Castanha de caju mantém destaque na pauta de exportação cearense - Blog Edison Silva

Castanha de caju mantém destaque na pauta de exportação cearense

A castanha de caju mantém sua importância no comércio exterior cearense durante os anos e, no ano de 2018 foi o terceiro da pauta de exportação. As informações são do estudo Ceará em Comex voltado ao segmento de castanha de caju, elaborado pelo Centro Internacional de Negócios da Federação das Indústrias do Estado do Ceará (FIEC), divulgados nesta terça-feira (29).

Com US$ 94,1 milhões exportados no ano de 2018, o Ceará lidera os estados brasileiros no ranking de envios de castanha de caju ao exterior. O valor em exportações cresceu 2,8% em relação a 2017. As importações totalizam US$ 9,1 milhões, sendo também o maior valor do país. Os resultados propiciam um saldo comercial positivo de US$ 85,1 milhões, que cresceu 34,5% em relação ao período anterior. O Ceará é ainda o quarto estado brasileiro em exportações de subprodutos da castanha, com US$ 1,9 milhão. Ainda quanto aos derivados do fruto, as importações cearenses somam US$ 61,9 mil, enquanto o saldo comercial totaliza US$ 1,93 milhões, tendo crescido 1% em relação a 2017.

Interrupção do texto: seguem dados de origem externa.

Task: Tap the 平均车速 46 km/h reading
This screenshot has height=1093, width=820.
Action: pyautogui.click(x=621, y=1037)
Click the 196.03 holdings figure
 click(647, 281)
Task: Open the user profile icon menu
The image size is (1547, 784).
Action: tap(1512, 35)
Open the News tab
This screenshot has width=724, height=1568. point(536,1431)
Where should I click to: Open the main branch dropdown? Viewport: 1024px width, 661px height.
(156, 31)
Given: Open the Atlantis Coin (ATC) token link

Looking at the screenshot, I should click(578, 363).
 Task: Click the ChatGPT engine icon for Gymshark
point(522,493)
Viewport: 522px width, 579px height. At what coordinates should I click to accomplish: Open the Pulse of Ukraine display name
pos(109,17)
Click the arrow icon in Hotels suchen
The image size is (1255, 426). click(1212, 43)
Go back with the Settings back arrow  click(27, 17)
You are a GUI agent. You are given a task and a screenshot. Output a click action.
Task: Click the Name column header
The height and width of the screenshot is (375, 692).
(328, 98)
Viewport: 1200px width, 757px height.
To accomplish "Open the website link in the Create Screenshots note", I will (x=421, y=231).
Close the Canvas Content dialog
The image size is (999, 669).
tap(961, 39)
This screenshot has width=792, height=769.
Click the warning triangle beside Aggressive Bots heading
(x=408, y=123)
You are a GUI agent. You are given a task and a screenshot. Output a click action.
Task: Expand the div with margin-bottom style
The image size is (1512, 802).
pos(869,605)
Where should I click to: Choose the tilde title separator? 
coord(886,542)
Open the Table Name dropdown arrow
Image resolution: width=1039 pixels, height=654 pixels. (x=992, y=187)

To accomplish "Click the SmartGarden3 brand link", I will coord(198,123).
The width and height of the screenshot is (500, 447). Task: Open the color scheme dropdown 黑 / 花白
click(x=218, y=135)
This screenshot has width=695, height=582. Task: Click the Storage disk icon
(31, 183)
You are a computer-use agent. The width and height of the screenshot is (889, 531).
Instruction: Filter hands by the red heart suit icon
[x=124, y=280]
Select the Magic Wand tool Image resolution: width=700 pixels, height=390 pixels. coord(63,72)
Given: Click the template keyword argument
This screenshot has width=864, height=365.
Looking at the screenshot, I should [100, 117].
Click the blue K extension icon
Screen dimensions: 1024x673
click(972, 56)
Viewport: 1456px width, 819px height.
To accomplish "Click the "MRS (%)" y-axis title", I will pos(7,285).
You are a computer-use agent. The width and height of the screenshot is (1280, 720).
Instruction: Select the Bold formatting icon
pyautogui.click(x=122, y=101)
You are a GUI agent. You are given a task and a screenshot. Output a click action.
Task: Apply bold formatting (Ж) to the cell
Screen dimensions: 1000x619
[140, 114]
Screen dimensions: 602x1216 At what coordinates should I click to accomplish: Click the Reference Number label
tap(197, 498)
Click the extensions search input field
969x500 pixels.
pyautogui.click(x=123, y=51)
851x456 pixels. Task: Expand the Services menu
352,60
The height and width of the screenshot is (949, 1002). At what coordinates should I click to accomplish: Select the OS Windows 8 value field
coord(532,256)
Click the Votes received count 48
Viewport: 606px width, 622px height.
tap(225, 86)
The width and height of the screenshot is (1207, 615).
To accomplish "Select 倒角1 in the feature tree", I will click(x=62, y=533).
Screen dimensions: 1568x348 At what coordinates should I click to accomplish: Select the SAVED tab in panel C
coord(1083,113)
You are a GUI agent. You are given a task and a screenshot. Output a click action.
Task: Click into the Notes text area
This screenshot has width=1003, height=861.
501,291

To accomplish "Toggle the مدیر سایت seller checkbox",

Os mercados consumidores preferem a castanha já descascada, tendo a mesma mais de 90% de representatividade no total de castanhas exportado, com US$ 94,1 milhões. Já entre os derivados os envios concentram-se em torno do LCC (líquido da castanha de caju). O líquido extraído, que representa quase totalidade das vendas cearenses dos derivados, somou US$ 1,98 milhões no ano de 2018. Tanto as castanhas como seus subprodutos têm os Estados Unidos como maior destino. O mercado americano, sozinho, consumiu mais da metade do total exportado de castanhas pelo Ceará (US$ 50,1 milhões), liderando também o consumo de subprodutos da castanha entre os destinos cearenses, com US$ 806,1 mil. As importações cearenses no setor priorizaram as castanhas com casca, com US$ 8,8 milhões, vindas da Costa do Marfim em sua totalidade. O único derivado importado foi o LCC, que totalizou US$ 61,9 mil. O líquido é originário, sobretudo, da Índia, que aumentou seu fornecimento ao Ceará em 15,2%, totalizando US$ 57 mil.